For this exercise, copy out each line of the material below that includes "Instagram".
------------------------------------------------------------------------
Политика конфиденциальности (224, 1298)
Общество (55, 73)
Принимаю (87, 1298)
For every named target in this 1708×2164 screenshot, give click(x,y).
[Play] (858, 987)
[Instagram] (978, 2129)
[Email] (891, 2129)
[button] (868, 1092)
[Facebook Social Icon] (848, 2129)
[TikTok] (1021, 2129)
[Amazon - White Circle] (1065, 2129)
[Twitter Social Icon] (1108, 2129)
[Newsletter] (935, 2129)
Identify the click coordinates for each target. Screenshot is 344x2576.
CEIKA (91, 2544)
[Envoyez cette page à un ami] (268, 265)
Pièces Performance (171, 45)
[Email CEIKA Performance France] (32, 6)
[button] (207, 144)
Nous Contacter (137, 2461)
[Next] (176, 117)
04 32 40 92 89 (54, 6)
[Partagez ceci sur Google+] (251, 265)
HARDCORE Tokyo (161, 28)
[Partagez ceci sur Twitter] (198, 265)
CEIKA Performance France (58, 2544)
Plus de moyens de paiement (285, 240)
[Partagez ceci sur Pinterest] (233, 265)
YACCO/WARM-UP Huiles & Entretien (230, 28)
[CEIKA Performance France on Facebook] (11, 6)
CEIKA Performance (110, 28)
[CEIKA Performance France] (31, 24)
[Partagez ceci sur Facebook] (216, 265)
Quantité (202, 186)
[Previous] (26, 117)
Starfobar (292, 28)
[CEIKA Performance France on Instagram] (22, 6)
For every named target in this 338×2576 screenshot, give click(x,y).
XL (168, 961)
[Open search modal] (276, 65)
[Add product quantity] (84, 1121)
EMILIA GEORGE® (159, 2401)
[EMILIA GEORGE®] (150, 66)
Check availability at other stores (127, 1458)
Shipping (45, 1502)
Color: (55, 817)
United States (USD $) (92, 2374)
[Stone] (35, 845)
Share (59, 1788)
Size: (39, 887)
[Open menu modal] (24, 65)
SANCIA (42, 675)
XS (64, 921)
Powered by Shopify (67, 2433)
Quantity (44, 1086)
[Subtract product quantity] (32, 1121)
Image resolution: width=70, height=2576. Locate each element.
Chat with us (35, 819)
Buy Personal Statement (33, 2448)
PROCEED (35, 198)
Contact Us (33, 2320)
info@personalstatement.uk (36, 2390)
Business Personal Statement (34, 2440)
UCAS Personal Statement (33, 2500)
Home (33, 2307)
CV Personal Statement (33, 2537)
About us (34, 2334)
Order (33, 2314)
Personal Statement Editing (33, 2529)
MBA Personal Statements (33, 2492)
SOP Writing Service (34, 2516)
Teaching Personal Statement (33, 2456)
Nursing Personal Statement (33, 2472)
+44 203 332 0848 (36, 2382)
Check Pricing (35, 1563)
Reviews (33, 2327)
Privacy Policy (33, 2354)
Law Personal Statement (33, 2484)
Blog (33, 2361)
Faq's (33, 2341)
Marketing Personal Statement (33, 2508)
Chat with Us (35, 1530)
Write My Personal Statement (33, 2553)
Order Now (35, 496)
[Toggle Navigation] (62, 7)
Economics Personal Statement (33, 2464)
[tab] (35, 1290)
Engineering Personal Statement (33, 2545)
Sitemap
------------------------------------------------------------------------
• _Expected answer_:
[Instagram] (978, 2129)
[CEIKA Performance France on Instagram] (22, 6)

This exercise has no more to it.